Ⅳ記憶―見えなかった傷、見えた光/彼に届くまでの手紙たち
というのは、私のただの思い込みだったらしいと気づいたのは最近だ。
透明な私に光が反射して傷か見えなくなっているだけにすぎなかった。
私は親より10歳上の友人がいる。その人との関係性の中でできた深い傷が私の中にあるのを確かめた時、傷を癒すために必要なものが目から流れた。口に入ってきたそれはしょっぱかった。
家の近くの田んぼの土手に赤い彼岸花が咲き始めていた。
「華梨ちゃん、もう授業終わったの?」「うん。今日は昼までだったの。ねえおばさん、今日も家に荷物を置いたら遊びに行ってもいい?」「…お母さんがいいって言ったらおいで。」おばさんは笑った。
小学生の頃から近所のおばさんの家に行ってはおしゃべりをしていた。私はおばさんと話すのが好きだった。
「華梨ちゃんは、将来どんな人になりたいの?」
「大工さんとか。絵描きさんとかかな〜?」
キッチンで紅茶を赤いとんぼが何匹も描かれた綺麗なカップに注ぎながら、ぼーっと空を眺めている私におばさんは聞いてくれた。
「そっか、華梨ちゃんは何かをすることと、何かになることって何が違うと思う?」
「……難しい、どういうこと〜?」
「What’ll want to be? とWhat’ll want to do ?の違いは習ったかな?」
「授業で、Be動詞は持続的で、Do動詞は一時的な動作のことを言うって先生が言ってた」
「そうそう」
私は、なんとなくおばさんが私に聞こうとしていたことが何なのかわかった気がした。
少し考えて私は、「人を喜ばせられる人になりたい。
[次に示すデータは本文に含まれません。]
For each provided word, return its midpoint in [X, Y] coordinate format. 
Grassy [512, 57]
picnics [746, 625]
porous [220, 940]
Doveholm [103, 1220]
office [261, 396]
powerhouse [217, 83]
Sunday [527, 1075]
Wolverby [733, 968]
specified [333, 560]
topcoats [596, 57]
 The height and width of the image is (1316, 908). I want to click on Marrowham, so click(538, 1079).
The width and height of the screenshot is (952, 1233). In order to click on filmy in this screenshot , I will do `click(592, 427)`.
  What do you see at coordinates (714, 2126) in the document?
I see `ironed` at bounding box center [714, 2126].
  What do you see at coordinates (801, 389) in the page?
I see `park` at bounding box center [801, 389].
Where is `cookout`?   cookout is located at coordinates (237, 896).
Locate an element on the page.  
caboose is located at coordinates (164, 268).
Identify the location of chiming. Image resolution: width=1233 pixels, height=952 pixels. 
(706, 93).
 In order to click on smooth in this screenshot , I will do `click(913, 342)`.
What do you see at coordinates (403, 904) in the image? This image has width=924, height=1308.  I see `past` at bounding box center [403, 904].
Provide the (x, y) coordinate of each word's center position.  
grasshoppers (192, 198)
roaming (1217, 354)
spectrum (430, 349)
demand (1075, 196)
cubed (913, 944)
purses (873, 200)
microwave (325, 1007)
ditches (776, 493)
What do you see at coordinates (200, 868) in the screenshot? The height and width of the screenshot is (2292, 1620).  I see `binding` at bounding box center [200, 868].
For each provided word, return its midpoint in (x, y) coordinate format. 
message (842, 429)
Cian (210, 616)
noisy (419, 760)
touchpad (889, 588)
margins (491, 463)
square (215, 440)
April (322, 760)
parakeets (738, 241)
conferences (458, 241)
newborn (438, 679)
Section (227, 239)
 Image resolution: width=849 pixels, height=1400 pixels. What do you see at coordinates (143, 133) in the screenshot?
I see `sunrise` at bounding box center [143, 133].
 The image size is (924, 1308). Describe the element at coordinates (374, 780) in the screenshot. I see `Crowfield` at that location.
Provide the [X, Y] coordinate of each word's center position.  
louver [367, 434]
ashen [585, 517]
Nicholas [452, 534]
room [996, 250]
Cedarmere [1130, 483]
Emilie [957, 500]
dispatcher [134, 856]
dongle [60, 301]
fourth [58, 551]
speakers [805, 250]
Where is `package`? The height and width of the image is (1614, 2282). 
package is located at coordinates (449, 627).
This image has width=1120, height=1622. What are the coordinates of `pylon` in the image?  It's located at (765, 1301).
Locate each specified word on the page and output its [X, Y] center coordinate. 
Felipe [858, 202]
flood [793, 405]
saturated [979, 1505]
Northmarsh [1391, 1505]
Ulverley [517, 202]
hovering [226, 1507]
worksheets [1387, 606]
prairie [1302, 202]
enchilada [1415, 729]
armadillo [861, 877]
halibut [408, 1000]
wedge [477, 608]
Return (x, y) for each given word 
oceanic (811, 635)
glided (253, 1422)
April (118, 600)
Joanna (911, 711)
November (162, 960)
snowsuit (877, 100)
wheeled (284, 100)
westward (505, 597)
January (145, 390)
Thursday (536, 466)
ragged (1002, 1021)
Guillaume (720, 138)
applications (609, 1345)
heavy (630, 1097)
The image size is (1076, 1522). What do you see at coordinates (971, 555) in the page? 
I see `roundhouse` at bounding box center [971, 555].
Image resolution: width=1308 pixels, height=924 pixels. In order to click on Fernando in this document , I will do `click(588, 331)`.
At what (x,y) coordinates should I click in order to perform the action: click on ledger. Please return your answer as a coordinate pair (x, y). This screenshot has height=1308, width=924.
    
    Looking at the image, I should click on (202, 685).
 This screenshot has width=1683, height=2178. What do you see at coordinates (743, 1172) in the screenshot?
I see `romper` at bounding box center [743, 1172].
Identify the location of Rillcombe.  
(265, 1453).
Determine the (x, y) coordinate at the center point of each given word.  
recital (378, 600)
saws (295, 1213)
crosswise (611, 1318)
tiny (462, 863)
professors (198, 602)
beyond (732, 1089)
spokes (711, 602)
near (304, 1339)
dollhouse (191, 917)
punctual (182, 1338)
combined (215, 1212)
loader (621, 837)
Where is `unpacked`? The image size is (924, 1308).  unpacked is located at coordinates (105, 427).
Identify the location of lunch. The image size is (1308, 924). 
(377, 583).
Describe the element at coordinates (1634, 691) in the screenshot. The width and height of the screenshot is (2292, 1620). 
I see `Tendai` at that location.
」と言った。
「そっか、素敵だね」
おばさんが言った。嬉しかった。
私とおばさんは似ていた。
おばさんはいつでも自然に素敵な言葉で自分の考えを伝えられる人だった。私の憧れであり、心の底から嫌われたくない唯一の人だった。
今になって、あの頃の私は自分の考えをおばさんのような素敵な言葉で伝えようとしていたというよりかは、おばさんにとって心地の良い人間になろうとしていたのだということに気づいた。